In 1987, Wolfram launched Wolfram Research, Inc., which soon distinguished itself as a premier software company with the release of the first version of "Mathematica." A major advance in computing, "Mathematica" is a computational software program used in science, mathematics, and engineering.
By the mid-1990s his discoveries led him to develop a fundamentally new conceptual framework, which he then spent the remainder of the 1990s applying not only to new kinds of questions, but also to many existing foundational problems in physics, biology, computer science, mathematics, and several other fields. And after more than ten years of highly concentrated work, Wolfram finally described his achievements in his 1200-page book "A New Kind of Science."

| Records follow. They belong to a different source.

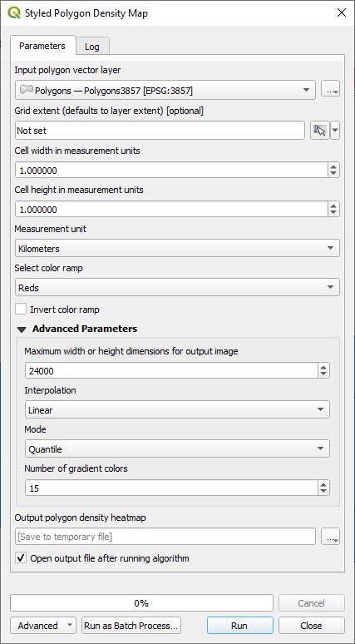Click the maximum dimensions 24000 input field
Screen dimensions: 355x644
coord(171,371)
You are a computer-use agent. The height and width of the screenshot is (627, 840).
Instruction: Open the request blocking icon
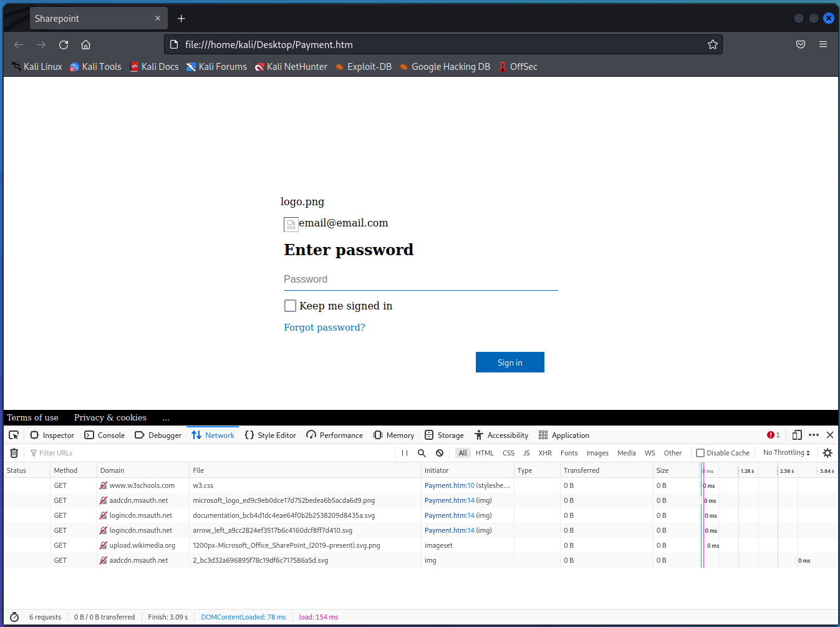(440, 453)

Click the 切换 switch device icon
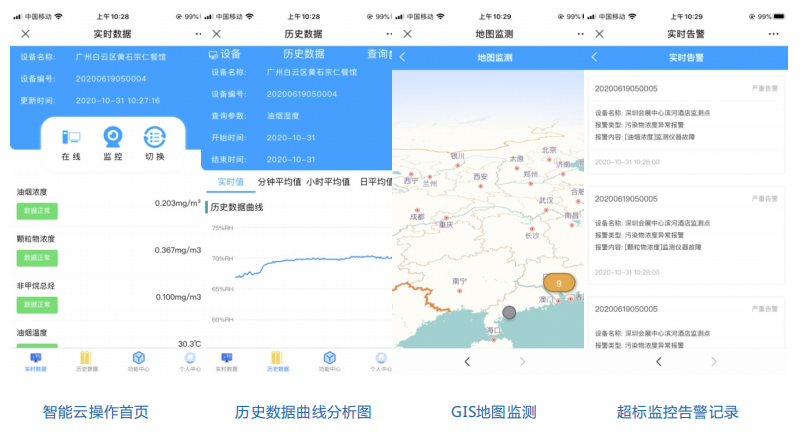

Building on these previous projects, Wolfram in May 2009 launched Wolfram|Alpha—an ambitious, long-term project to make as much of the world's knowledge as possible computable, and accessible to everyone.
Question: What is the future of science that you envision in “A New Kind of Science”?
Stephen Wolfram: So a number of years ago I published this very big book called "A New Kind of Science." So what is this book about? Well it’s really about a new direction, a new kind of science, as the book title says. And the premise of the book is if we look back at sort of the history of science about 300 years ago there was this sort of big idea, which was we can take these things that we see in the natural world and we can start to describe them not just in terms of sort of philosophy and logic, but by using mathematics. We have this kind of language and methodology for thinking about nature which is mathematics and mathematical equations and so on and that has been a very successful idea that has led to sort of physics, a lot of modern physics and sort of spread out into a bunch of different areas over the exact sciences. So maybe 25 years ago now I got very involved—more than that, 30 years ago now—I got very involved in kind of thinking about "Is that really enough, is this sort of mathematical paradigm that we’ve developed enough to explain all the things that we’re interested in the natural world?"
And what I realized is that if we’re going to be able to have a theory about what happens in, for example, nature there has to ultimately be some rule by which nature operates. But the issue is does that rule have to correspond to something like a mathematical equation, something that we have sort of created in our human mathematics or is there some more general sort of source or possible rules by which nature can operate? And what I realized is that now with our understanding of computation and computer programs and so on, there is actually a much bigger universe of possible rules to describe the natural world than just these mathematical equation kinds of things. And we can think about them in terms of computer programs: we can say, just imagine that nature was described by rules that correspond to computer programs. What are the possibilities for those rules?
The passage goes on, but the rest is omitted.